Reproduce the lines from the one containing "Screen dimensions: 1567x852" through the one containing "Action: tap(399, 748)", inclusive, swapping "button" for "control" and leaving everything else unchanged. Omit the pictures.

- RECORDS SHOWN -

--

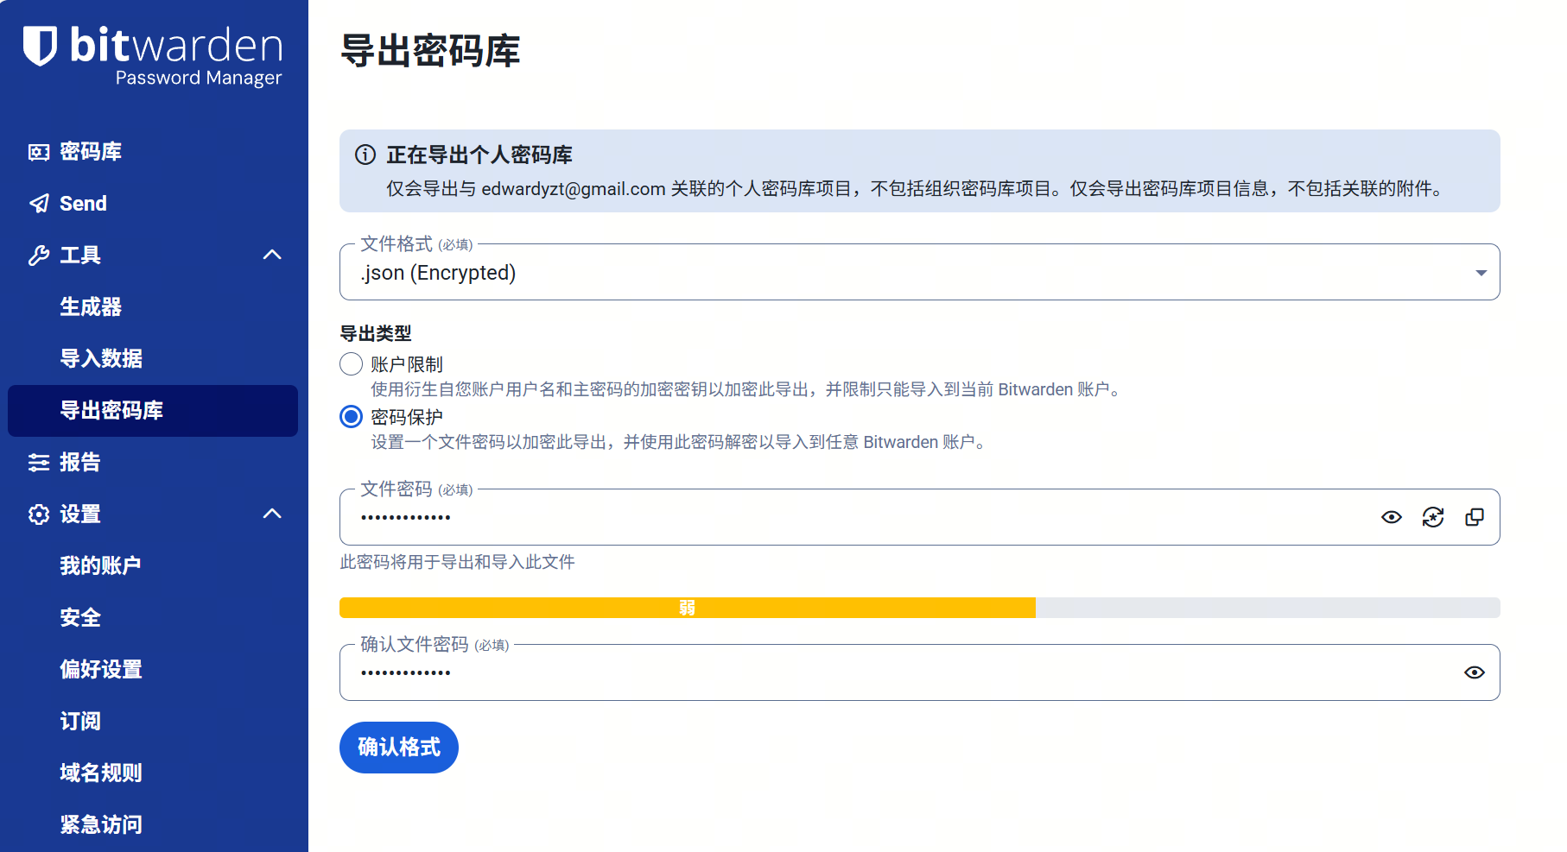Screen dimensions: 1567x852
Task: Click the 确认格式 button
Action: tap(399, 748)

--

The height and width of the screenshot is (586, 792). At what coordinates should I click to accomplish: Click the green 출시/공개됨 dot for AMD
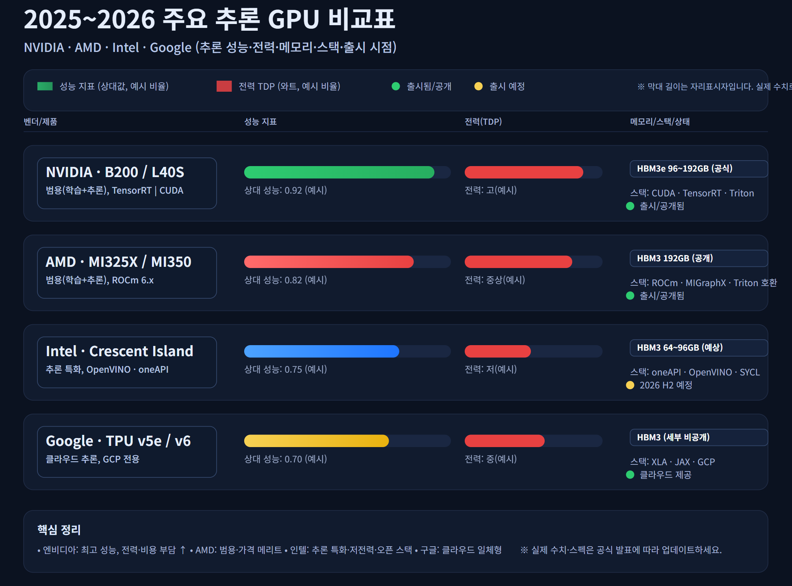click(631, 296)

--

- IN RESPONSE -
Screen dimensions: 1567x852
Task: Click the 确认格式 control
Action: tap(399, 748)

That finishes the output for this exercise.